Passage:
------

She graduated from Martha's Vineyard Regional High School as valedictorian of her class, before going on to study theatre and earn an honors degree in Comparative Religion at Harvard University, with a focus in Buddhism. Galland spent her 20s and 30s working in theatre, teaching, editing and juggling odd jobs. These included co-founding a teen theater company in California that debuted at the Edinburgh Fringe Festival in Scotland. Galland once described her life as existing at the whim of serendipity.

Her screenplay, The Winter Population, won an award in 1998; it has yet to be produced. When her first novel, The Fool’s Tale, was published by William Morrow in 2005, she left her position as Literary Manager/Dramaturge at Berkeley Repertory Theatre to write full-time. While at Berkeley Rep she had written her second novel, Revenge of the Rose. Her third novel, Crossed: A Tale of the Fourth Crusade, was written over a two-year period during which she lived out of a backpack.

Having resided in the California Bay Area, Los Angeles and New York City, Galland returned to Martha's Vineyard to live full-time.

------

What you need to do:
1. In the passage on Galland, what position did she leave at Berkeley Repertory Theatre to write full-time?
2. Name every novel by Galland mentioned in the passage on Galland.
3. Please pick up the passage on Galland after its final sentence and carry it forward.

Information provided:
------

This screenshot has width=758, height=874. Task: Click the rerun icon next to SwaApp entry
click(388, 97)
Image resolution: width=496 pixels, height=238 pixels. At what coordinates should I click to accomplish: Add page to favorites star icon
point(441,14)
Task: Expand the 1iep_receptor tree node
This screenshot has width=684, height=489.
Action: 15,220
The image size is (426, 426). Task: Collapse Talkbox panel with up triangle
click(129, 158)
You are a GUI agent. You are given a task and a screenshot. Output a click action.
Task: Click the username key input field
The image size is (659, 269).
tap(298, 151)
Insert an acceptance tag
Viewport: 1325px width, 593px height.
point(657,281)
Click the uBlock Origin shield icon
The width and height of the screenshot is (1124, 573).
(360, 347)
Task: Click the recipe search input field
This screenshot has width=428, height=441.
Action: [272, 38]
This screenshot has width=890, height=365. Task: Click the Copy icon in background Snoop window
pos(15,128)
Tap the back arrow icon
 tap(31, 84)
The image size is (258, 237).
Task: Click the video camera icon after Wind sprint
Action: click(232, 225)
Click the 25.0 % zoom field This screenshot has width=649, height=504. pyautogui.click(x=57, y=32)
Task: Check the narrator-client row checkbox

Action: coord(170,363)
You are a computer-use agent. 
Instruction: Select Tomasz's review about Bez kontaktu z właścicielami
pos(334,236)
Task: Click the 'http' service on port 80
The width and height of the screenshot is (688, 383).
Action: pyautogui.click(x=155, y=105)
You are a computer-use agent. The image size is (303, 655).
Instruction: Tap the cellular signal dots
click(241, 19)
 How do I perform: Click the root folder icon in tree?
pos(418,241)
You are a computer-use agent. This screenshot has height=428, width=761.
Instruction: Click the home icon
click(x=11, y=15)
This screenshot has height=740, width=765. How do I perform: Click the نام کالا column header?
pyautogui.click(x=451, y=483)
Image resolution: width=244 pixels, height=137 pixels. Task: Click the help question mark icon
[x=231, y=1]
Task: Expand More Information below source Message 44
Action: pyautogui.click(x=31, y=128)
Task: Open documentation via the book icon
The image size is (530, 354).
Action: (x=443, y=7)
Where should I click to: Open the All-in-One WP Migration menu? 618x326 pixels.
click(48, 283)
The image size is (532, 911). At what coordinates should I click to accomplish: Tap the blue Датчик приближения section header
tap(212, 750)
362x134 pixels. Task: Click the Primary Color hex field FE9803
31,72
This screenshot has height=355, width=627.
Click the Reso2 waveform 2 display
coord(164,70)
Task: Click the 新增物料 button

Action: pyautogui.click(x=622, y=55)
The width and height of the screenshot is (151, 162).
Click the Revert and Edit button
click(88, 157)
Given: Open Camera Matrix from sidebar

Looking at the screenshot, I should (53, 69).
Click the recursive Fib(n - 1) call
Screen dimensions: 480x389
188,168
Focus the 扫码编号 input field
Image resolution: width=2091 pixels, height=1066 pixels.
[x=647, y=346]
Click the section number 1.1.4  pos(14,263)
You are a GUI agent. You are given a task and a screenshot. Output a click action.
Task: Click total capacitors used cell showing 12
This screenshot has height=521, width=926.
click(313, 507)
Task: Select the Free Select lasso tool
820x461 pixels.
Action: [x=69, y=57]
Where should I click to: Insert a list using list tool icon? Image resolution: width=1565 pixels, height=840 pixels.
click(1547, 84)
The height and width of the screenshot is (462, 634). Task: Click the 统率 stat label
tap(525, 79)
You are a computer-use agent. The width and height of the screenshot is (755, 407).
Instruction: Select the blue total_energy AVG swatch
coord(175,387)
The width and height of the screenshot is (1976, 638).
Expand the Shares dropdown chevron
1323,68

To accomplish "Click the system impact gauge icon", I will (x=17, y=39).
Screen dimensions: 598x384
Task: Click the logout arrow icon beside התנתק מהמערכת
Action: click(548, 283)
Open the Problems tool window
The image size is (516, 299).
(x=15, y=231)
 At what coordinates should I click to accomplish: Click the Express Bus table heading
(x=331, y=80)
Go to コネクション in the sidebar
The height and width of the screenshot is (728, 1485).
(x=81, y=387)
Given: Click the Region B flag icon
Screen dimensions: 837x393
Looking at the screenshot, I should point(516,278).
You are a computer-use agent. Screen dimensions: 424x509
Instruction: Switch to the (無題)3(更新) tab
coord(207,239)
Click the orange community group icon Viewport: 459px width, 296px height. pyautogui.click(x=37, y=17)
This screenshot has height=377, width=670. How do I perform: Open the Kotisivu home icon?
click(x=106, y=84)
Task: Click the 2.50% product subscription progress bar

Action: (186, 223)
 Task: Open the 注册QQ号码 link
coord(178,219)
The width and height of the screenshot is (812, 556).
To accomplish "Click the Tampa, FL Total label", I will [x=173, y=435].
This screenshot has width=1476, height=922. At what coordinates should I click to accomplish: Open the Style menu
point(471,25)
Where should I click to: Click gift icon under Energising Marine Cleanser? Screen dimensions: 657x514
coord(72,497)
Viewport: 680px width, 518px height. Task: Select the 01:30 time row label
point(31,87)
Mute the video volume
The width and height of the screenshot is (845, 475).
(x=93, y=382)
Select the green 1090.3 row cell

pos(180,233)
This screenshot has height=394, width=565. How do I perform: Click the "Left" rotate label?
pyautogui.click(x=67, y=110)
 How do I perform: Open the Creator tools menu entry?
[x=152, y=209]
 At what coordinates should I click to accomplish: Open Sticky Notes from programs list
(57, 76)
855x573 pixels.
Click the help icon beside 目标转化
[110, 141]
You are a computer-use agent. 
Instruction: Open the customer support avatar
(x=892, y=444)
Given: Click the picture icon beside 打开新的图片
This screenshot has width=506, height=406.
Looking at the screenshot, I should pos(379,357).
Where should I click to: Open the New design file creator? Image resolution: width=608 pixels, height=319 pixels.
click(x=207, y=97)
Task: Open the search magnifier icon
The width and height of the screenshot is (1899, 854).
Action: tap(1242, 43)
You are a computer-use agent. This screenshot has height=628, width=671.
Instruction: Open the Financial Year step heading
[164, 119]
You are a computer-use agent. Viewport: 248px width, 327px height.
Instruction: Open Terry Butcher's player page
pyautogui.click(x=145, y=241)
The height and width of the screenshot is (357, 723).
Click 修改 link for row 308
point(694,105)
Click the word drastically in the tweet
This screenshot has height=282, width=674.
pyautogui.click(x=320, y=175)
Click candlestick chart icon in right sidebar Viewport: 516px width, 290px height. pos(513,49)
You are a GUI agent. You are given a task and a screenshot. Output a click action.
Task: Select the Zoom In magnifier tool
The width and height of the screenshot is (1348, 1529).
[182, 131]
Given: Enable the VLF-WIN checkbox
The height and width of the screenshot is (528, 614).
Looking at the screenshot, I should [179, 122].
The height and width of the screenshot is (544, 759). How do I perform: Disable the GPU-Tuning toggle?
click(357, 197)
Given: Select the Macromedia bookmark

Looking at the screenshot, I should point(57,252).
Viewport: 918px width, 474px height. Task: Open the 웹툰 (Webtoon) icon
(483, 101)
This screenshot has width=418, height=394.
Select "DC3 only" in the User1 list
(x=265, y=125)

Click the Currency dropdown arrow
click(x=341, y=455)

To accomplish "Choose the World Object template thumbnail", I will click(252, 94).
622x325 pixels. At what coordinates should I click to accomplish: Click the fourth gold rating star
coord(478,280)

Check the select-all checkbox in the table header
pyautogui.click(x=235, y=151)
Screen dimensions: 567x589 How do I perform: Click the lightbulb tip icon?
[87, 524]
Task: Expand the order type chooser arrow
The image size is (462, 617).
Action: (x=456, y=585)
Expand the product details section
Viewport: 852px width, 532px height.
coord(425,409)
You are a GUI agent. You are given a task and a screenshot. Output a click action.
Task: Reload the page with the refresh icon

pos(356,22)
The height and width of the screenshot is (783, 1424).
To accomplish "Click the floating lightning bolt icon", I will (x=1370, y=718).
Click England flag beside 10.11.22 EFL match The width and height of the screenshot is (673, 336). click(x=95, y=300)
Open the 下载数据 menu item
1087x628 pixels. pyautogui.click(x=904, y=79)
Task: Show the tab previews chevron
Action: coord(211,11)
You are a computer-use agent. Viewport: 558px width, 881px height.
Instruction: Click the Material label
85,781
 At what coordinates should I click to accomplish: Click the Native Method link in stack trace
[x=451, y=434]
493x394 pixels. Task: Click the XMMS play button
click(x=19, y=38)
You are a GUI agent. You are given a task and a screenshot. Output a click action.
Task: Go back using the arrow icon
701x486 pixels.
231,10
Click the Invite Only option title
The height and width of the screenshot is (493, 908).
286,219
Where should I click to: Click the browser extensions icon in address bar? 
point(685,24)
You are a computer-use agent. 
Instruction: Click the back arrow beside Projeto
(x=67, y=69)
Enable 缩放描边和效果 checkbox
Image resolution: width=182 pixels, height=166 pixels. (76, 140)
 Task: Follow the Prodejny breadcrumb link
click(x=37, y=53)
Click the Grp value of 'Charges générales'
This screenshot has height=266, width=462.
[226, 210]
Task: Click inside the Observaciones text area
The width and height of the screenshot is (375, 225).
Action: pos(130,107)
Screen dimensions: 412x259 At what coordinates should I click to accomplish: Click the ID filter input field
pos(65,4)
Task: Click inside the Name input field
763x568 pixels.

------

Task results:
1. Literary Manager/Dramaturge

2. The Fool's Tale; Revenge of the Rose; Crossed: A Tale of the Fourth Crusade

3.
In addition to her novels, Galland has written for Salon.com and several Vineyard-based publications, including the Vineyard Gazette, Martha’s Vineyard Magazine, and Edible Vineyard, of which she is a contributing editor.

She has been involved in Vineyard theatre, working at the Vineyard Playhouse and with ArtFarm Enterprises. She is also the co-founder, with Chelsea McCarthy, of Shakespeare for the Masses, an off-season series presenting irreverent adaptations Shakespeare's plays on Martha's Vineyard.

Galland appears in the CD-ROM Star Wars: Rebel Assault II as Ina Rece. She has studied aikido.

==Bibliography==
- The Fool’s Tale (2005, William Morrow; translated into Spanish)
- Revenge of the Rose (2006, William Morrow; translated into four languages)
- Crossed: A Tale of the Fourth Crusade (2008, Harper Perennial)
- Moby Rich (2007–2008, serialized novel in the Vineyard Gazette)
- The Mongoliad (launched 2010)
- I, Iago (April 2012, William Morrow)
- Godiva (July 2013, William Morrow)
- Stepdog (August 2015, Harper Collins)
- The Rise and Fall of D.O.D.O. with Neal Stephenson (June 2017, William Morrow)
- Master of the Revels: A Return to Neal Stephenson's D.O.D.O. (February 2021, William Morrow)
- Boy: A Novel (February 2025, HarperCollins)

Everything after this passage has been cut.